Just days before a hearing in which a federal judge was to decide whether Bailey or the government was the rightful owner of the stock, Bailey signed an agreement relinquishing his claim. The agreement also requires Bailey to make restitution for the $3 million in cash, from Duboc's holdings, that the government said should also have been forfeited.
As reported in April's Newsbriefs, Bailey's refusal to surrender the assets pending the outcome of the hearing prompted Judge Maurice M. Paul to sentence him to six months in jail for contempt of court earlier this year.
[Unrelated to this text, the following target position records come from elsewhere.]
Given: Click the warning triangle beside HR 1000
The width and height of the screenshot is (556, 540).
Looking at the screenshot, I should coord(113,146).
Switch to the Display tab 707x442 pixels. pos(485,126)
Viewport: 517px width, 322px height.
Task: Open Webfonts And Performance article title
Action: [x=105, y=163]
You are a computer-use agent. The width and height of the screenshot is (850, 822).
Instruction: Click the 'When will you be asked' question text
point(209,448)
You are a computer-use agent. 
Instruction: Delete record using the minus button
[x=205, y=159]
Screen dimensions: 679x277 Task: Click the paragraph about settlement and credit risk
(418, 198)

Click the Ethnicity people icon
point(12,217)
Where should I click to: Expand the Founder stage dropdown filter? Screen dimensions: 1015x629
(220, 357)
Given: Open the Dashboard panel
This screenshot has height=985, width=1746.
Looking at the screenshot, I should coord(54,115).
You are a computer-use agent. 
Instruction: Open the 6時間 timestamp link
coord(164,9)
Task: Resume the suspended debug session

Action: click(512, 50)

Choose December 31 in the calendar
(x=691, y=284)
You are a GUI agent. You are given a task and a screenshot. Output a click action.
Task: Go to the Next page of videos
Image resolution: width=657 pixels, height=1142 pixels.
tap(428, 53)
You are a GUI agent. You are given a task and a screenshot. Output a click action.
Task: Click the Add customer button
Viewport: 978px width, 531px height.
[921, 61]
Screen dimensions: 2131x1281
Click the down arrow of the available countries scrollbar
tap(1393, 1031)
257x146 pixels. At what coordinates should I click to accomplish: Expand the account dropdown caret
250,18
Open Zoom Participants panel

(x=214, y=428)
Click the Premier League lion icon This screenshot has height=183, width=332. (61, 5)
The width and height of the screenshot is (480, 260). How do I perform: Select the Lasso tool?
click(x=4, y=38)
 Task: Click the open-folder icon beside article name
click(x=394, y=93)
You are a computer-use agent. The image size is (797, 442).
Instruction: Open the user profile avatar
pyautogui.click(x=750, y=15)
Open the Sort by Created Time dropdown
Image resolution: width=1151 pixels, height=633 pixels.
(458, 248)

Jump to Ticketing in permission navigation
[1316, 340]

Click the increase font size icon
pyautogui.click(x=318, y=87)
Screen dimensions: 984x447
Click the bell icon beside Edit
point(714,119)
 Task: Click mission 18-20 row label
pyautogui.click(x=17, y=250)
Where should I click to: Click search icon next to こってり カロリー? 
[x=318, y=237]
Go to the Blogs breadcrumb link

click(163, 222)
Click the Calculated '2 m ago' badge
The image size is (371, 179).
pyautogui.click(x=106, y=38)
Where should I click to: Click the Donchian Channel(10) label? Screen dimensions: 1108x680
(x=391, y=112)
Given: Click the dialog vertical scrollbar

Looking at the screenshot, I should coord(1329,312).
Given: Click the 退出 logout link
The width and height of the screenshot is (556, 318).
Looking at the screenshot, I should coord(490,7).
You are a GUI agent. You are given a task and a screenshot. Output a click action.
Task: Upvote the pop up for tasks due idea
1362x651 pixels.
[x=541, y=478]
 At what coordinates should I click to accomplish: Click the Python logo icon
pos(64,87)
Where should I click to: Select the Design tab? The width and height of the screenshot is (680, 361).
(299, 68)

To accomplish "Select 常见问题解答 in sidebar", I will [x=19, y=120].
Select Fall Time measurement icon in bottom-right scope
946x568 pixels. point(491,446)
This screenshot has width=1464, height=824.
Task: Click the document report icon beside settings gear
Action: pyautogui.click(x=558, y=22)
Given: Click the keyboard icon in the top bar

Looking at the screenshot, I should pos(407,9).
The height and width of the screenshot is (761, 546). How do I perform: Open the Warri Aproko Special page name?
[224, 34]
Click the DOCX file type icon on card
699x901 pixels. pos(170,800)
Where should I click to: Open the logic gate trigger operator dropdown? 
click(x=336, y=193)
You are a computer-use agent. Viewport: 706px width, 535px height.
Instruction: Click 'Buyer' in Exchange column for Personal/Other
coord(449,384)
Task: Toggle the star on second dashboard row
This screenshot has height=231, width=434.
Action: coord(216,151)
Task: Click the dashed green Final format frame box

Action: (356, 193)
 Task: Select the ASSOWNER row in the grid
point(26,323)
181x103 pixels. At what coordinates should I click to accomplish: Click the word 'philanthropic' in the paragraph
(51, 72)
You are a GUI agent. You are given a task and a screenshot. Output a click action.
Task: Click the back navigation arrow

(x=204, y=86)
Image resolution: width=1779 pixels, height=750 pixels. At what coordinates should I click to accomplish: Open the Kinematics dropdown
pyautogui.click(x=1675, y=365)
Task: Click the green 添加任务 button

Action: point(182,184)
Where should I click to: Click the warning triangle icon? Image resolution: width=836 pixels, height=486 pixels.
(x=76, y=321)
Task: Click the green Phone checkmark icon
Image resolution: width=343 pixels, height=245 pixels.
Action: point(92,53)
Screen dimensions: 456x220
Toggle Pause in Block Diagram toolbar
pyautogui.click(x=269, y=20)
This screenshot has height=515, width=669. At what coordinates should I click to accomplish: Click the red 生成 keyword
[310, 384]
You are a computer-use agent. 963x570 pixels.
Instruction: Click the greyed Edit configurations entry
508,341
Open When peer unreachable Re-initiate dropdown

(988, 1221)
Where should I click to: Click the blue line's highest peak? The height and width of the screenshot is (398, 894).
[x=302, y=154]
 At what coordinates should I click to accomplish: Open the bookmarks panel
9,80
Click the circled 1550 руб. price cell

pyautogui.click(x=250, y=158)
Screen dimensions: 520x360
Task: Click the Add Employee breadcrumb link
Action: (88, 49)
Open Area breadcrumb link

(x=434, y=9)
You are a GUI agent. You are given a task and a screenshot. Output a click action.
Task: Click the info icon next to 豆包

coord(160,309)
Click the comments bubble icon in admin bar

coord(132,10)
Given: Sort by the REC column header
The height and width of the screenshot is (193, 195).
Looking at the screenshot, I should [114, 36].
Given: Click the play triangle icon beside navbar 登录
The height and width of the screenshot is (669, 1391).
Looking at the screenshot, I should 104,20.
Bailey served six weeks. The 400,000 shares, worth $16.9 million, were turned over in April as a condition for Bailey's release from jail.
Roger Zuckerman, Bailey's lawyer, said Bailey may try to reclaim the shares through "a more appropriate forum" like the federal Court of Claims. But in an order issued by the court, Judge Paul said the signed agreement with Bailey prohibited him from pursuing any claim "now or in the future, not only in this forum but in any other forum."